▶ _YOUR INSTRUCTIONS_
Every entry that appears below is to be output exactly.

==========

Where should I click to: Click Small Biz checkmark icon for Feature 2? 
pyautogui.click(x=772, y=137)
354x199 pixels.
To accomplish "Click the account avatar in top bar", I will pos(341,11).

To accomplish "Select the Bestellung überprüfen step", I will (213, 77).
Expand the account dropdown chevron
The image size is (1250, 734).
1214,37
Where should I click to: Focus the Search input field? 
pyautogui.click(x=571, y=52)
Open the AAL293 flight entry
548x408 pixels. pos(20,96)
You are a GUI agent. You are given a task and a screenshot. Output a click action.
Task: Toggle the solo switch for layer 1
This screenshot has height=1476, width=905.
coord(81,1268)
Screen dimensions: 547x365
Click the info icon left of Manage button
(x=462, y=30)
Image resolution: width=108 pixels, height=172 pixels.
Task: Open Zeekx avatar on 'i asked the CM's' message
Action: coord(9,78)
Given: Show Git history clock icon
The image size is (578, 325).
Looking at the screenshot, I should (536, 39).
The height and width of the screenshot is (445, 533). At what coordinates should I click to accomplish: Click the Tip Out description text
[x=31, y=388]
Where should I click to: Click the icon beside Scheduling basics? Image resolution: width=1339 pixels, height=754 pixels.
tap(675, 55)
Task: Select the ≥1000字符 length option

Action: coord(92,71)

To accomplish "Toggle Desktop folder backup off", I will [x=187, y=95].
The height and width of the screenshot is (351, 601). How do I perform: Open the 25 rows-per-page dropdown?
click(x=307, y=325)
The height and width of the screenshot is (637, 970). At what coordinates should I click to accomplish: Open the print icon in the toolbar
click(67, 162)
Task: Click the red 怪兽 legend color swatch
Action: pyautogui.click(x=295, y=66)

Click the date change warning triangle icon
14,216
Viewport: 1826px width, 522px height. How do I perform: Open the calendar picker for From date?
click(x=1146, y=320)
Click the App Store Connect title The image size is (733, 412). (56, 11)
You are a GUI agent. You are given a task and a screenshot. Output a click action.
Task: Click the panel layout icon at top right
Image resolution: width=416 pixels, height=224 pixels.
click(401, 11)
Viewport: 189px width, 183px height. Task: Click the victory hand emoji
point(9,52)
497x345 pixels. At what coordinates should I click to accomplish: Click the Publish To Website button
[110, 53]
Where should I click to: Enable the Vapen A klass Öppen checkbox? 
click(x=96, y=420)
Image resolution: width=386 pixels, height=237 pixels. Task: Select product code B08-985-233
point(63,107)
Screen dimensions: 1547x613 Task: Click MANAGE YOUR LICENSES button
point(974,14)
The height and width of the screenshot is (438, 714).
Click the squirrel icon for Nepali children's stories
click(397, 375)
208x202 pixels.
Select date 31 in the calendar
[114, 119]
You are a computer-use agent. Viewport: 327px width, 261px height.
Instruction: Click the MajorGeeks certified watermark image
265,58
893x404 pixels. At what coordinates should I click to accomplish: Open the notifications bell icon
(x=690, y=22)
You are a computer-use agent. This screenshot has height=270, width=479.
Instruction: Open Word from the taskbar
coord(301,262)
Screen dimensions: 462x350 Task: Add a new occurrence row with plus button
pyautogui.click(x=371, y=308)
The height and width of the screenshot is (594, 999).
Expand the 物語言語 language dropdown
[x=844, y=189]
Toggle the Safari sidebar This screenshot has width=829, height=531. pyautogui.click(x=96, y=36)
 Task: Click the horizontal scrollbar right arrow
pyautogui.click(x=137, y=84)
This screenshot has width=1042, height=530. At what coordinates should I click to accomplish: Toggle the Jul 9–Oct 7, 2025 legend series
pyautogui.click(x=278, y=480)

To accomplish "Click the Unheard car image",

==========

▶ _OUTPUT BELOW_
Where should I click to: Click Small Biz checkmark icon for Feature 2? 
pyautogui.click(x=772, y=137)
354x199 pixels.
To accomplish "Click the account avatar in top bar", I will pos(341,11).

To accomplish "Select the Bestellung überprüfen step", I will (213, 77).
Expand the account dropdown chevron
The image size is (1250, 734).
1214,37
Where should I click to: Focus the Search input field? 
pyautogui.click(x=571, y=52)
Open the AAL293 flight entry
548x408 pixels. pos(20,96)
You are a GUI agent. You are given a task and a screenshot. Output a click action.
Task: Toggle the solo switch for layer 1
This screenshot has height=1476, width=905.
coord(81,1268)
Screen dimensions: 547x365
Click the info icon left of Manage button
(x=462, y=30)
Image resolution: width=108 pixels, height=172 pixels.
Task: Open Zeekx avatar on 'i asked the CM's' message
Action: coord(9,78)
Given: Show Git history clock icon
The image size is (578, 325).
Looking at the screenshot, I should (536, 39).
The height and width of the screenshot is (445, 533). At what coordinates should I click to accomplish: Click the Tip Out description text
[x=31, y=388]
Where should I click to: Click the icon beside Scheduling basics? Image resolution: width=1339 pixels, height=754 pixels.
tap(675, 55)
Task: Select the ≥1000字符 length option

Action: coord(92,71)

To accomplish "Toggle Desktop folder backup off", I will [x=187, y=95].
The height and width of the screenshot is (351, 601). How do I perform: Open the 25 rows-per-page dropdown?
click(x=307, y=325)
The height and width of the screenshot is (637, 970). At what coordinates should I click to accomplish: Open the print icon in the toolbar
click(67, 162)
Task: Click the red 怪兽 legend color swatch
Action: pyautogui.click(x=295, y=66)

Click the date change warning triangle icon
14,216
Viewport: 1826px width, 522px height. How do I perform: Open the calendar picker for From date?
click(x=1146, y=320)
Click the App Store Connect title The image size is (733, 412). (56, 11)
You are a GUI agent. You are given a task and a screenshot. Output a click action.
Task: Click the panel layout icon at top right
Image resolution: width=416 pixels, height=224 pixels.
click(401, 11)
Viewport: 189px width, 183px height. Task: Click the victory hand emoji
point(9,52)
497x345 pixels. At what coordinates should I click to accomplish: Click the Publish To Website button
[110, 53]
Where should I click to: Enable the Vapen A klass Öppen checkbox? 
click(x=96, y=420)
Image resolution: width=386 pixels, height=237 pixels. Task: Select product code B08-985-233
point(63,107)
Screen dimensions: 1547x613 Task: Click MANAGE YOUR LICENSES button
point(974,14)
The height and width of the screenshot is (438, 714).
Click the squirrel icon for Nepali children's stories
click(397, 375)
208x202 pixels.
Select date 31 in the calendar
[114, 119]
You are a computer-use agent. Viewport: 327px width, 261px height.
Instruction: Click the MajorGeeks certified watermark image
265,58
893x404 pixels. At what coordinates should I click to accomplish: Open the notifications bell icon
(x=690, y=22)
You are a computer-use agent. This screenshot has height=270, width=479.
Instruction: Open Word from the taskbar
coord(301,262)
Screen dimensions: 462x350 Task: Add a new occurrence row with plus button
pyautogui.click(x=371, y=308)
The height and width of the screenshot is (594, 999).
Expand the 物語言語 language dropdown
[x=844, y=189]
Toggle the Safari sidebar This screenshot has width=829, height=531. pyautogui.click(x=96, y=36)
 Task: Click the horizontal scrollbar right arrow
pyautogui.click(x=137, y=84)
This screenshot has width=1042, height=530. At what coordinates should I click to accomplish: Toggle the Jul 9–Oct 7, 2025 legend series
pyautogui.click(x=278, y=480)

To accomplish "Click the Unheard car image",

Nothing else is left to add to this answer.